In het land van de onbegrensde mogelijkheden zijn we wel wat gewend als het om gekke ideeën gaat – Amerikanen zijn gewoon een beetje anders. Toen de promotors van het Amerikaanse Superbike-kampioenschap (afgekort AMA) drie jaar geleden na wat alcoholische versnaperingen besloten om een dozijn imponerende baggers van Harley-Davidson en Indian naar Laguna Seca te laten komen voor een showrace, moet de meerderheid van de raceliefhebbers gedacht hebben: “Een show? Wat moeten we hier nu mee?”. Maar de kritiek verstomde in een mum van tijd. De race was een spektakel en een enorm succes. Dit was racen op zijn best, gekruid met een flinke snuf ‘gekkigheid’, die je in de moderne racerij nauwelijks meer tegenkomt.
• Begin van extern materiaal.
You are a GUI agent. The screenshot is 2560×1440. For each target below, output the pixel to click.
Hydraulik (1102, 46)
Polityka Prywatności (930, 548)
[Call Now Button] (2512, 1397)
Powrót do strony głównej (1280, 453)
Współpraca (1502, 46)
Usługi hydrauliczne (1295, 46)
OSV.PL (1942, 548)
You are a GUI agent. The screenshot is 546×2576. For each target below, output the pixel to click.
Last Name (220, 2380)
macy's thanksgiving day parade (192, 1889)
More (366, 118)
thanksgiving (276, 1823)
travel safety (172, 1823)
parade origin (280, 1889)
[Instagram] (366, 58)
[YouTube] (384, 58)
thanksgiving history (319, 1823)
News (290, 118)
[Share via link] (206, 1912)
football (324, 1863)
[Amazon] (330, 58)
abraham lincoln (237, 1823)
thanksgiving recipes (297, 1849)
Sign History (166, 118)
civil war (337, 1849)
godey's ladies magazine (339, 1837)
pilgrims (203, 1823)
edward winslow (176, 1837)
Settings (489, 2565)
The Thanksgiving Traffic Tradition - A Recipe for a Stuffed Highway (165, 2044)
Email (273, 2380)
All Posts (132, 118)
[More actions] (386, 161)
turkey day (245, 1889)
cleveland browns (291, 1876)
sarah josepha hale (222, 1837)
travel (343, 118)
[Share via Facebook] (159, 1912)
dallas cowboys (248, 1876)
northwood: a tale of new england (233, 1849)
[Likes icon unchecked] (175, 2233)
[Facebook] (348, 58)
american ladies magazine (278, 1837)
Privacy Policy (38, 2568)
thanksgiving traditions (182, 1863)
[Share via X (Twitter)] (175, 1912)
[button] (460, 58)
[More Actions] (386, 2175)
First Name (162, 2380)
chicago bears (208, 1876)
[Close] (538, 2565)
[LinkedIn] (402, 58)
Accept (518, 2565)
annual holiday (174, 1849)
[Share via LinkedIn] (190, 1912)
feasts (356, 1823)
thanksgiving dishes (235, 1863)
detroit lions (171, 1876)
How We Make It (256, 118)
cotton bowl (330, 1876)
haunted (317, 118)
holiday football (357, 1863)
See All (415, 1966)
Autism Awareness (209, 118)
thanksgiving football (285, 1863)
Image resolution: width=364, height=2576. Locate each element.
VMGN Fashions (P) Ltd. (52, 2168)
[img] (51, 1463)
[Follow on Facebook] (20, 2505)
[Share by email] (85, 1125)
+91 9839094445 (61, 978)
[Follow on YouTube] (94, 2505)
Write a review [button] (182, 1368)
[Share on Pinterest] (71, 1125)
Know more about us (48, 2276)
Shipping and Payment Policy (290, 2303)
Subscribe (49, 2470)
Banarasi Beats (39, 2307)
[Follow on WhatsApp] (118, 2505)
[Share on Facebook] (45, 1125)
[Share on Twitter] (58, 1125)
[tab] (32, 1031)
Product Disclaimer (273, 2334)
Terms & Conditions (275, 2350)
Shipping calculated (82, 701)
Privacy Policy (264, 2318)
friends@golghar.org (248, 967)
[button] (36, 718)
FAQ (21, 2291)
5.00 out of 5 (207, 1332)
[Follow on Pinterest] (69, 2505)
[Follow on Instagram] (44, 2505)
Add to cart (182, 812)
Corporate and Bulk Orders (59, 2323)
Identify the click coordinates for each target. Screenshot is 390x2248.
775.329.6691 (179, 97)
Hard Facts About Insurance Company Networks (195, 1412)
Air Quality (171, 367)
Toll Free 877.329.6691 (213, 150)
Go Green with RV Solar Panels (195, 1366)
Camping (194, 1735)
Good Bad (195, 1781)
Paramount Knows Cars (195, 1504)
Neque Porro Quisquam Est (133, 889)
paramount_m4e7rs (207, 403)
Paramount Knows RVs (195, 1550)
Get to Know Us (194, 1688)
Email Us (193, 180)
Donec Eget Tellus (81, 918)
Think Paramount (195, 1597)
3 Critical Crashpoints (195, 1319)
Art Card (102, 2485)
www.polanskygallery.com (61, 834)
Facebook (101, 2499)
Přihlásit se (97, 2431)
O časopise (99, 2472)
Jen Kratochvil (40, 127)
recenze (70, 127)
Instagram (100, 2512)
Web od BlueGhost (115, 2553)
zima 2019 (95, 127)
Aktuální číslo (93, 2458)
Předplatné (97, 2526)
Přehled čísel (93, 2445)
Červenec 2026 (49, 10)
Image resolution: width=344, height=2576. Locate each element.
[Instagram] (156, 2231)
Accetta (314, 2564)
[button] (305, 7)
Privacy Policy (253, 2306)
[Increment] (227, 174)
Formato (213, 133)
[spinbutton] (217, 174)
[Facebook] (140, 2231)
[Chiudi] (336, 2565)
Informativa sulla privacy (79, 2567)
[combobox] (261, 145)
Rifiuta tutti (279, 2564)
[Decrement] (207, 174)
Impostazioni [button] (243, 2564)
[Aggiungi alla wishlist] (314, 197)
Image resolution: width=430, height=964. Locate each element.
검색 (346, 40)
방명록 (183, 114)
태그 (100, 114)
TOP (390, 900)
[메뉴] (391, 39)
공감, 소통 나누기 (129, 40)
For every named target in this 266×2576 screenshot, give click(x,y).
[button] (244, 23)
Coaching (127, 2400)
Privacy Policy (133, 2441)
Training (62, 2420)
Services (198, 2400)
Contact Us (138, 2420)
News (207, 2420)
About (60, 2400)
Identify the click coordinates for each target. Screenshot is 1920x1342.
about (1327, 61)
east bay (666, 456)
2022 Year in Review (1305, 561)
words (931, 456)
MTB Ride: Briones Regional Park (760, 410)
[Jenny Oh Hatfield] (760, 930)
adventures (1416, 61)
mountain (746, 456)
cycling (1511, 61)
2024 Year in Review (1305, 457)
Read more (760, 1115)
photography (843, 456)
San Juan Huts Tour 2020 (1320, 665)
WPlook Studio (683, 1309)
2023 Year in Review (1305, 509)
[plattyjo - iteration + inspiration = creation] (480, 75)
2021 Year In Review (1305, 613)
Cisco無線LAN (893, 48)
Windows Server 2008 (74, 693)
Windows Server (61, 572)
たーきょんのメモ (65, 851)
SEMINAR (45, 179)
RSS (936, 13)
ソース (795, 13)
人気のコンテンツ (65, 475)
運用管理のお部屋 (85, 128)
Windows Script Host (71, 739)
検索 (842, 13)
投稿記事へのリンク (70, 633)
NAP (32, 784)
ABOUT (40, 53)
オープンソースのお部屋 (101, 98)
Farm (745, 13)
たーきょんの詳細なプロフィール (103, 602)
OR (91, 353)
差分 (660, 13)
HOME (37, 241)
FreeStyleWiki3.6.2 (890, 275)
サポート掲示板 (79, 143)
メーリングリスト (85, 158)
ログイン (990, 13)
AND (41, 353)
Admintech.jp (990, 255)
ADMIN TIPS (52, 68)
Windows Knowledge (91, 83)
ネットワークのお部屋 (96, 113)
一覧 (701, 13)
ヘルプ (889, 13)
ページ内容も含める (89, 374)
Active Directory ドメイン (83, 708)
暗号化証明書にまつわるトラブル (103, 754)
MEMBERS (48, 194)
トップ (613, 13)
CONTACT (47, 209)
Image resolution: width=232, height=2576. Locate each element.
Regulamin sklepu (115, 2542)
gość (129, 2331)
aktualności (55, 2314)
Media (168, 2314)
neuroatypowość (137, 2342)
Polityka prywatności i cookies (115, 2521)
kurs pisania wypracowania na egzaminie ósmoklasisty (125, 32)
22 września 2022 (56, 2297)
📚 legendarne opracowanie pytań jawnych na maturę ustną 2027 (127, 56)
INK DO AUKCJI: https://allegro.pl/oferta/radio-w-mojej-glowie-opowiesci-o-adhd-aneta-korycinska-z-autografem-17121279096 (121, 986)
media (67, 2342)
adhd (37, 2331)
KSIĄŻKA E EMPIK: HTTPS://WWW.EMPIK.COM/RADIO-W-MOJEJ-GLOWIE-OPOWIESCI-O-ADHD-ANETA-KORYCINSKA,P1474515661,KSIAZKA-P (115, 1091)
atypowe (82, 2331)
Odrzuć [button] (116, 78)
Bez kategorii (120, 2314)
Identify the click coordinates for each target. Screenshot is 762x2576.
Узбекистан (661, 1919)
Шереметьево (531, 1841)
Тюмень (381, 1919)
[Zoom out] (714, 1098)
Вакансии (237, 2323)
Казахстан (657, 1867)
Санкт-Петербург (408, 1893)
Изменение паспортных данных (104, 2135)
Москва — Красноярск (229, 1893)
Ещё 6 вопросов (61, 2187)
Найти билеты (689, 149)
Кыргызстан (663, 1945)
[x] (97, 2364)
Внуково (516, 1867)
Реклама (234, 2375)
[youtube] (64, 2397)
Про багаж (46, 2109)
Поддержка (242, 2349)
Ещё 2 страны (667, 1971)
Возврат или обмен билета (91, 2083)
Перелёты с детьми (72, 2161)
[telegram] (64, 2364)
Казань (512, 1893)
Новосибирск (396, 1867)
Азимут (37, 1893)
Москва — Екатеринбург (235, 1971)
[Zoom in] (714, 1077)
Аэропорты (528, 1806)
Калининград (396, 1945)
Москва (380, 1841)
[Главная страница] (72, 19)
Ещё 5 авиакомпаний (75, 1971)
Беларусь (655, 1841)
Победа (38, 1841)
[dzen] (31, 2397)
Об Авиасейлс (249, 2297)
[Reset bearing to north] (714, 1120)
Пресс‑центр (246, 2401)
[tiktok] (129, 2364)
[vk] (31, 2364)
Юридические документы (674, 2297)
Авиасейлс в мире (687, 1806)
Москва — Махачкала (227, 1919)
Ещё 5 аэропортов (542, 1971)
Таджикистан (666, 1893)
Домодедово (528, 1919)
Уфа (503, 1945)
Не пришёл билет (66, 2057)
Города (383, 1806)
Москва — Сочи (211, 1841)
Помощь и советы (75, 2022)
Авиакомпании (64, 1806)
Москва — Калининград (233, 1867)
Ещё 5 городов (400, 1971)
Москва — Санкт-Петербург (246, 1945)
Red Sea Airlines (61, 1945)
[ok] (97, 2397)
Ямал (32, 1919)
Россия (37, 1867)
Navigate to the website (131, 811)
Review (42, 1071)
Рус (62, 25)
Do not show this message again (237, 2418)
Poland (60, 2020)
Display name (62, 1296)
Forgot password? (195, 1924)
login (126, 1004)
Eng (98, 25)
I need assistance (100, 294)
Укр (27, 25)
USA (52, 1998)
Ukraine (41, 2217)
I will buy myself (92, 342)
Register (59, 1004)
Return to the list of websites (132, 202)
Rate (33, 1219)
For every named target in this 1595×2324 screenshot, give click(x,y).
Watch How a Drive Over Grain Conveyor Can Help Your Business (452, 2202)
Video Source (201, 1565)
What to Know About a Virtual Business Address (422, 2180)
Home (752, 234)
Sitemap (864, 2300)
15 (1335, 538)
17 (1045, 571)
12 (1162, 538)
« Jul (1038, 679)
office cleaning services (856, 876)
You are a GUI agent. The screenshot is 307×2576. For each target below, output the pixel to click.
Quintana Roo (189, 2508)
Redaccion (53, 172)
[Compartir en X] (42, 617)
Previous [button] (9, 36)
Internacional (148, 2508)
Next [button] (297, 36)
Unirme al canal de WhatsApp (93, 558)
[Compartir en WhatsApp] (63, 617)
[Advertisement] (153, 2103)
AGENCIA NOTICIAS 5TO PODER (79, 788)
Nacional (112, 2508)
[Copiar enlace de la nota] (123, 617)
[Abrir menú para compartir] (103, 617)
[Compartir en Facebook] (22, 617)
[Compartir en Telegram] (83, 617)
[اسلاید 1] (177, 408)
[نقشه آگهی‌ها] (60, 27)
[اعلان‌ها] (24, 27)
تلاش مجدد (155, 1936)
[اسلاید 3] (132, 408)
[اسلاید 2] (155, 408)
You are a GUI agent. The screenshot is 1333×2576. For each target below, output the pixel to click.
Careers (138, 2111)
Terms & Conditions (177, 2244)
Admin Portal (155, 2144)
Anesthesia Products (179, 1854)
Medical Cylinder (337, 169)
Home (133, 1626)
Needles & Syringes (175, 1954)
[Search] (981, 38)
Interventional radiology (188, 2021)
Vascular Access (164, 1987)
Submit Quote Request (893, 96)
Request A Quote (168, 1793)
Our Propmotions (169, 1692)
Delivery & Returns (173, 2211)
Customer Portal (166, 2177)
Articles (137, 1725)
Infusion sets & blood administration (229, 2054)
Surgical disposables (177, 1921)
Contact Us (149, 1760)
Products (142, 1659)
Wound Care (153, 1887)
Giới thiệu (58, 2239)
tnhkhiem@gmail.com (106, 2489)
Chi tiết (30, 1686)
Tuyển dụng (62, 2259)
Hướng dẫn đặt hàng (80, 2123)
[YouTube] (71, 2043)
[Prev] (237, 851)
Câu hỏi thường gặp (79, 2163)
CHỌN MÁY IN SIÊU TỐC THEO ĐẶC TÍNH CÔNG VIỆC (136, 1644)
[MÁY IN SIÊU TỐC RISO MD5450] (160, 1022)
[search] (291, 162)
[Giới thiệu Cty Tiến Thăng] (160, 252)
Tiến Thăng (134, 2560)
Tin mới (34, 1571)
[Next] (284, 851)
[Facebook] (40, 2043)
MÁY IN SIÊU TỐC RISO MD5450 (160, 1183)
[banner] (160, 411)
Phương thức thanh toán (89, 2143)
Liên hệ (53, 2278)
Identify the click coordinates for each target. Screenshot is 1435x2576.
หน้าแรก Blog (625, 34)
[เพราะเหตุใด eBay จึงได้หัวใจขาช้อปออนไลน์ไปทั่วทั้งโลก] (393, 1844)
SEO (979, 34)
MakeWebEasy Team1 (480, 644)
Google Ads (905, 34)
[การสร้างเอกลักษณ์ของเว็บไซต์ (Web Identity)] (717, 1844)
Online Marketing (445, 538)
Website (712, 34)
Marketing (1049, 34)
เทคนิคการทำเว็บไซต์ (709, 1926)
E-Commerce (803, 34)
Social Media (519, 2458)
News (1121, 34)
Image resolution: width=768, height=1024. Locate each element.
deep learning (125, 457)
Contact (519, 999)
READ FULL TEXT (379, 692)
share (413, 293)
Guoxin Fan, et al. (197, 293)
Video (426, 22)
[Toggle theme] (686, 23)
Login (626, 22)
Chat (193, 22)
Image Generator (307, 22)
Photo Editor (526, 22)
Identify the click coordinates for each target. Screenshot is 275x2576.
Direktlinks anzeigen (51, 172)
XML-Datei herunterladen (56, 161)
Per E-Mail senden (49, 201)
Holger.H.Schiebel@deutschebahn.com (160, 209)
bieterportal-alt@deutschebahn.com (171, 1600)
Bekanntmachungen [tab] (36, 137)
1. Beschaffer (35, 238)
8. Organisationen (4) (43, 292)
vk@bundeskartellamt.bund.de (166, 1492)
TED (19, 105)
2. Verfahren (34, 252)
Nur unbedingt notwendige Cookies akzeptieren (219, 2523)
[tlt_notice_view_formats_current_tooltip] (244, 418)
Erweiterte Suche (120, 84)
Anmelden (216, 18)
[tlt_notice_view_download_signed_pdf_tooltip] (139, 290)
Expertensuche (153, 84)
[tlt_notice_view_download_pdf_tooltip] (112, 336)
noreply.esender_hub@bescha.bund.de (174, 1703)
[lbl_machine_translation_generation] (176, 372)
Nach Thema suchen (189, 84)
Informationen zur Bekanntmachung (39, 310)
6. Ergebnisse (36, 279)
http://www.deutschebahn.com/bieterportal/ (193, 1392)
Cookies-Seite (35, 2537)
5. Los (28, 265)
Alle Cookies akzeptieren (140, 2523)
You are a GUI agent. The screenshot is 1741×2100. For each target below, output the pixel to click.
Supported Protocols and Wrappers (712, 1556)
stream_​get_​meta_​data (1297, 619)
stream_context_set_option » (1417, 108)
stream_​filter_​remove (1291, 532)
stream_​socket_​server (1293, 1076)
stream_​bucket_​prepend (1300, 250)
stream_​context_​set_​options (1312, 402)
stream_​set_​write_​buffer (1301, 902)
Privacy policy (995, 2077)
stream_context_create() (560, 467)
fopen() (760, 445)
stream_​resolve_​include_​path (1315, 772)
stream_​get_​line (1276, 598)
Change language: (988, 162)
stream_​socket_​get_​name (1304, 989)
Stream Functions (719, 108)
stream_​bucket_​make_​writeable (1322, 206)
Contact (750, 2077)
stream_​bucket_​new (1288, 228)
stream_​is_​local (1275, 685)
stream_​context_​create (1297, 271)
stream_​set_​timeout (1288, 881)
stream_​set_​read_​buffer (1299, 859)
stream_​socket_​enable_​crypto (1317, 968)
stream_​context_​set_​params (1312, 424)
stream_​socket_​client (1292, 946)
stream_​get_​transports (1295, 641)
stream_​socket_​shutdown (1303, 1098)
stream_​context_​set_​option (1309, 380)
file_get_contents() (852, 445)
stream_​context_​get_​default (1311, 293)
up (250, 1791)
Door het enorme succes in de media groeide het eigenlijke ‘once-in-a-lifetime-event’ uit tot het King-of-the-Baggers-kampioenschap, dat nu tot ver buiten de Amerika furore maakt.
Waar er in 2020 nog licht aangepaste standaard baggers over de startlijn rolden, sturen Harley-Davidson en Indian nu motoren naar de races die vooral één ding gemeen hebben: het zijn angstaanjagende racemonsters geworden.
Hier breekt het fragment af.